**Task objective**. Repeat the data below word for word.

**Stored data**.
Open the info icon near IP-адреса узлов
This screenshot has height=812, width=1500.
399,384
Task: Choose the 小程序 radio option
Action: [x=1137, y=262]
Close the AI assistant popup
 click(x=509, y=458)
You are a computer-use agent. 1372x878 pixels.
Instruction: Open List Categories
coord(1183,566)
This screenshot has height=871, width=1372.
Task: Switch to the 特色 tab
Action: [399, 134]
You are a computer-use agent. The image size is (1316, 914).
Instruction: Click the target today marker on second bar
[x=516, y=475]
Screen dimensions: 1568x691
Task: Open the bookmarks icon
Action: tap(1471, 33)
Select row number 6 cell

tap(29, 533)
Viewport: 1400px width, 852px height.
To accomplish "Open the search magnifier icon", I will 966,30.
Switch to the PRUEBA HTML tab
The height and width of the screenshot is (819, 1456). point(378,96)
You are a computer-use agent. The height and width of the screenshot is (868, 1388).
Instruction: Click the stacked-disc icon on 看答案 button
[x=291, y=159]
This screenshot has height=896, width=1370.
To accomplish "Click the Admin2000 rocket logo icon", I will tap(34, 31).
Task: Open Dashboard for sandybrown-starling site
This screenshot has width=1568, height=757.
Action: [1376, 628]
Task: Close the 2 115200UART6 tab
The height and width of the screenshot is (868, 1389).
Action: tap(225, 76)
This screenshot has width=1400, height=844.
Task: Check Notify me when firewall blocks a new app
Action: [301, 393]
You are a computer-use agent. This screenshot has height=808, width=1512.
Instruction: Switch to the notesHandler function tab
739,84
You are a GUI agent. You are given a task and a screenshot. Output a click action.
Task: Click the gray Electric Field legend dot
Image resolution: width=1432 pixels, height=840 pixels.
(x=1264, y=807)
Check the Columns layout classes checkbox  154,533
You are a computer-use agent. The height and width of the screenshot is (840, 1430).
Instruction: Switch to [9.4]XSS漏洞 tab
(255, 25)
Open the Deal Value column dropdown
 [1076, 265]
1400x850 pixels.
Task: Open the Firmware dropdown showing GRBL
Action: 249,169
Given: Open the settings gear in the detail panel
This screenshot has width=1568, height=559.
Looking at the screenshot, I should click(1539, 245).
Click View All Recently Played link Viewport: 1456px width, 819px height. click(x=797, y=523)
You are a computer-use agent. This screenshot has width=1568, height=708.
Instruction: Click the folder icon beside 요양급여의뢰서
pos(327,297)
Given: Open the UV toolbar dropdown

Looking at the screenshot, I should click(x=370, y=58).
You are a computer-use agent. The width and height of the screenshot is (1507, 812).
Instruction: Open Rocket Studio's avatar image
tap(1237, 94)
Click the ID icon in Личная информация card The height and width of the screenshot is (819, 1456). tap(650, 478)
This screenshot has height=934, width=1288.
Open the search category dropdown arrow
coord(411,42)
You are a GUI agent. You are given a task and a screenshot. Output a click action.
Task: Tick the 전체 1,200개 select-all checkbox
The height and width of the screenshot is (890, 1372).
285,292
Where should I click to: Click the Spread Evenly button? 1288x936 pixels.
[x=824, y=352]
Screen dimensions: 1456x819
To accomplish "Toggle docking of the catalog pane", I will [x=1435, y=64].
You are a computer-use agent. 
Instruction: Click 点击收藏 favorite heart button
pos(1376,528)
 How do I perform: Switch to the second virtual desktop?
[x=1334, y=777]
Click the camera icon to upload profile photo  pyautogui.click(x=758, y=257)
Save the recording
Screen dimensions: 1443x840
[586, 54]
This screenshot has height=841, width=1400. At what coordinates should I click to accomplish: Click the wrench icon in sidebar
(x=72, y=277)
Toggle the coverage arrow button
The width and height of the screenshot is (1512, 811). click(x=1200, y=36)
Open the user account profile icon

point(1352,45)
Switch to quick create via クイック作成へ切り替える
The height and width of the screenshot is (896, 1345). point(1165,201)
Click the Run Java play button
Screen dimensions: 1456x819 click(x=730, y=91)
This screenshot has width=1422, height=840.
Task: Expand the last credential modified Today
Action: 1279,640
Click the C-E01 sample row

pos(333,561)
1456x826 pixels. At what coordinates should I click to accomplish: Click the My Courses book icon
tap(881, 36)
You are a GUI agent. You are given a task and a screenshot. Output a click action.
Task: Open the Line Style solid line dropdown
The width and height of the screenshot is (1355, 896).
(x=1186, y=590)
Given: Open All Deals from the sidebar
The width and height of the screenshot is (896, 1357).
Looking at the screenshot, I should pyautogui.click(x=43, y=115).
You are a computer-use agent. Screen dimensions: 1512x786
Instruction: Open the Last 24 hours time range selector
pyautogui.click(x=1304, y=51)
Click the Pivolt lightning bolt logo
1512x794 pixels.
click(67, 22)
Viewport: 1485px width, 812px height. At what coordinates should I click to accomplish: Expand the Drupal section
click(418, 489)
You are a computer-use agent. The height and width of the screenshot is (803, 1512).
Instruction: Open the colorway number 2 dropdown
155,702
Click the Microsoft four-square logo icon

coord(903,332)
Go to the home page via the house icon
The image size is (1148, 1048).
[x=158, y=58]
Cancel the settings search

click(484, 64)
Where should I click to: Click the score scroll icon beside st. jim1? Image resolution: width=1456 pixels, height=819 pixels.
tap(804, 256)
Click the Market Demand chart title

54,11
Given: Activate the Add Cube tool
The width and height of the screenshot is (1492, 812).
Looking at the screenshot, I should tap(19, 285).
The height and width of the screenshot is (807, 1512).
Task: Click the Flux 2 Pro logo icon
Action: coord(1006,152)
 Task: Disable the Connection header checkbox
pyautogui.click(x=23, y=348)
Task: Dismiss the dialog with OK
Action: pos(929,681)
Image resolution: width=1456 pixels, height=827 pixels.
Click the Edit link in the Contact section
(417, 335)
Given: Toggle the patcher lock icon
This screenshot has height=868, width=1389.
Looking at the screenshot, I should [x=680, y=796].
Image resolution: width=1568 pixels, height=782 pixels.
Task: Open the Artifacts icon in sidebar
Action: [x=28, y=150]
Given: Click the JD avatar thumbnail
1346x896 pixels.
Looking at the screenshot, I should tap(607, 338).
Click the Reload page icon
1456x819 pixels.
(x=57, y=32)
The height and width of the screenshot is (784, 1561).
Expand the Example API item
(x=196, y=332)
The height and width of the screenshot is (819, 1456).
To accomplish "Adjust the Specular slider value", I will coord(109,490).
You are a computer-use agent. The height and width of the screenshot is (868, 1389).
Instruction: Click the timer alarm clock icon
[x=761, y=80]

**Finished task**.
Open the info icon near IP-адреса узлов
This screenshot has height=812, width=1500.
399,384
Task: Choose the 小程序 radio option
Action: [x=1137, y=262]
Close the AI assistant popup
 click(x=509, y=458)
You are a computer-use agent. 1372x878 pixels.
Instruction: Open List Categories
coord(1183,566)
This screenshot has height=871, width=1372.
Task: Switch to the 特色 tab
Action: [399, 134]
You are a computer-use agent. The image size is (1316, 914).
Instruction: Click the target today marker on second bar
[x=516, y=475]
Screen dimensions: 1568x691
Task: Open the bookmarks icon
Action: tap(1471, 33)
Select row number 6 cell

tap(29, 533)
Viewport: 1400px width, 852px height.
To accomplish "Open the search magnifier icon", I will 966,30.
Switch to the PRUEBA HTML tab
The height and width of the screenshot is (819, 1456). point(378,96)
You are a computer-use agent. The height and width of the screenshot is (868, 1388).
Instruction: Click the stacked-disc icon on 看答案 button
[x=291, y=159]
This screenshot has height=896, width=1370.
To accomplish "Click the Admin2000 rocket logo icon", I will tap(34, 31).
Task: Open Dashboard for sandybrown-starling site
This screenshot has width=1568, height=757.
Action: [1376, 628]
Task: Close the 2 115200UART6 tab
The height and width of the screenshot is (868, 1389).
Action: tap(225, 76)
This screenshot has width=1400, height=844.
Task: Check Notify me when firewall blocks a new app
Action: [301, 393]
You are a computer-use agent. This screenshot has height=808, width=1512.
Instruction: Switch to the notesHandler function tab
739,84
You are a GUI agent. You are given a task and a screenshot. Output a click action.
Task: Click the gray Electric Field legend dot
Image resolution: width=1432 pixels, height=840 pixels.
(x=1264, y=807)
Check the Columns layout classes checkbox  154,533
You are a computer-use agent. The height and width of the screenshot is (840, 1430).
Instruction: Switch to [9.4]XSS漏洞 tab
(255, 25)
Open the Deal Value column dropdown
 [1076, 265]
1400x850 pixels.
Task: Open the Firmware dropdown showing GRBL
Action: 249,169
Given: Open the settings gear in the detail panel
This screenshot has width=1568, height=559.
Looking at the screenshot, I should click(1539, 245).
Click View All Recently Played link Viewport: 1456px width, 819px height. click(x=797, y=523)
You are a computer-use agent. This screenshot has width=1568, height=708.
Instruction: Click the folder icon beside 요양급여의뢰서
pos(327,297)
Given: Open the UV toolbar dropdown

Looking at the screenshot, I should click(x=370, y=58).
You are a computer-use agent. The width and height of the screenshot is (1507, 812).
Instruction: Open Rocket Studio's avatar image
tap(1237, 94)
Click the ID icon in Личная информация card The height and width of the screenshot is (819, 1456). tap(650, 478)
This screenshot has height=934, width=1288.
Open the search category dropdown arrow
coord(411,42)
You are a GUI agent. You are given a task and a screenshot. Output a click action.
Task: Tick the 전체 1,200개 select-all checkbox
The height and width of the screenshot is (890, 1372).
285,292
Where should I click to: Click the Spread Evenly button? 1288x936 pixels.
[x=824, y=352]
Screen dimensions: 1456x819
To accomplish "Toggle docking of the catalog pane", I will [x=1435, y=64].
You are a computer-use agent. 
Instruction: Click 点击收藏 favorite heart button
pos(1376,528)
 How do I perform: Switch to the second virtual desktop?
[x=1334, y=777]
Click the camera icon to upload profile photo  pyautogui.click(x=758, y=257)
Save the recording
Screen dimensions: 1443x840
[586, 54]
This screenshot has height=841, width=1400. At what coordinates should I click to accomplish: Click the wrench icon in sidebar
(x=72, y=277)
Toggle the coverage arrow button
The width and height of the screenshot is (1512, 811). click(x=1200, y=36)
Open the user account profile icon

point(1352,45)
Switch to quick create via クイック作成へ切り替える
The height and width of the screenshot is (896, 1345). point(1165,201)
Click the Run Java play button
Screen dimensions: 1456x819 click(x=730, y=91)
This screenshot has width=1422, height=840.
Task: Expand the last credential modified Today
Action: 1279,640
Click the C-E01 sample row

pos(333,561)
1456x826 pixels. At what coordinates should I click to accomplish: Click the My Courses book icon
tap(881, 36)
You are a GUI agent. You are given a task and a screenshot. Output a click action.
Task: Open the Line Style solid line dropdown
The width and height of the screenshot is (1355, 896).
(x=1186, y=590)
Given: Open All Deals from the sidebar
The width and height of the screenshot is (896, 1357).
Looking at the screenshot, I should pyautogui.click(x=43, y=115).
You are a computer-use agent. Screen dimensions: 1512x786
Instruction: Open the Last 24 hours time range selector
pyautogui.click(x=1304, y=51)
Click the Pivolt lightning bolt logo
1512x794 pixels.
click(67, 22)
Viewport: 1485px width, 812px height. At what coordinates should I click to accomplish: Expand the Drupal section
click(418, 489)
You are a computer-use agent. The height and width of the screenshot is (803, 1512).
Instruction: Open the colorway number 2 dropdown
155,702
Click the Microsoft four-square logo icon

coord(903,332)
Go to the home page via the house icon
The image size is (1148, 1048).
[x=158, y=58]
Cancel the settings search

click(484, 64)
Where should I click to: Click the score scroll icon beside st. jim1? Image resolution: width=1456 pixels, height=819 pixels.
tap(804, 256)
Click the Market Demand chart title

54,11
Given: Activate the Add Cube tool
The width and height of the screenshot is (1492, 812).
Looking at the screenshot, I should tap(19, 285).
The height and width of the screenshot is (807, 1512).
Task: Click the Flux 2 Pro logo icon
Action: coord(1006,152)
 Task: Disable the Connection header checkbox
pyautogui.click(x=23, y=348)
Task: Dismiss the dialog with OK
Action: pos(929,681)
Image resolution: width=1456 pixels, height=827 pixels.
Click the Edit link in the Contact section
(417, 335)
Given: Toggle the patcher lock icon
This screenshot has height=868, width=1389.
Looking at the screenshot, I should [x=680, y=796].
Image resolution: width=1568 pixels, height=782 pixels.
Task: Open the Artifacts icon in sidebar
Action: [x=28, y=150]
Given: Click the JD avatar thumbnail
1346x896 pixels.
Looking at the screenshot, I should tap(607, 338).
Click the Reload page icon
1456x819 pixels.
(x=57, y=32)
The height and width of the screenshot is (784, 1561).
Expand the Example API item
(x=196, y=332)
The height and width of the screenshot is (819, 1456).
To accomplish "Adjust the Specular slider value", I will coord(109,490).
You are a computer-use agent. The height and width of the screenshot is (868, 1389).
Instruction: Click the timer alarm clock icon
[x=761, y=80]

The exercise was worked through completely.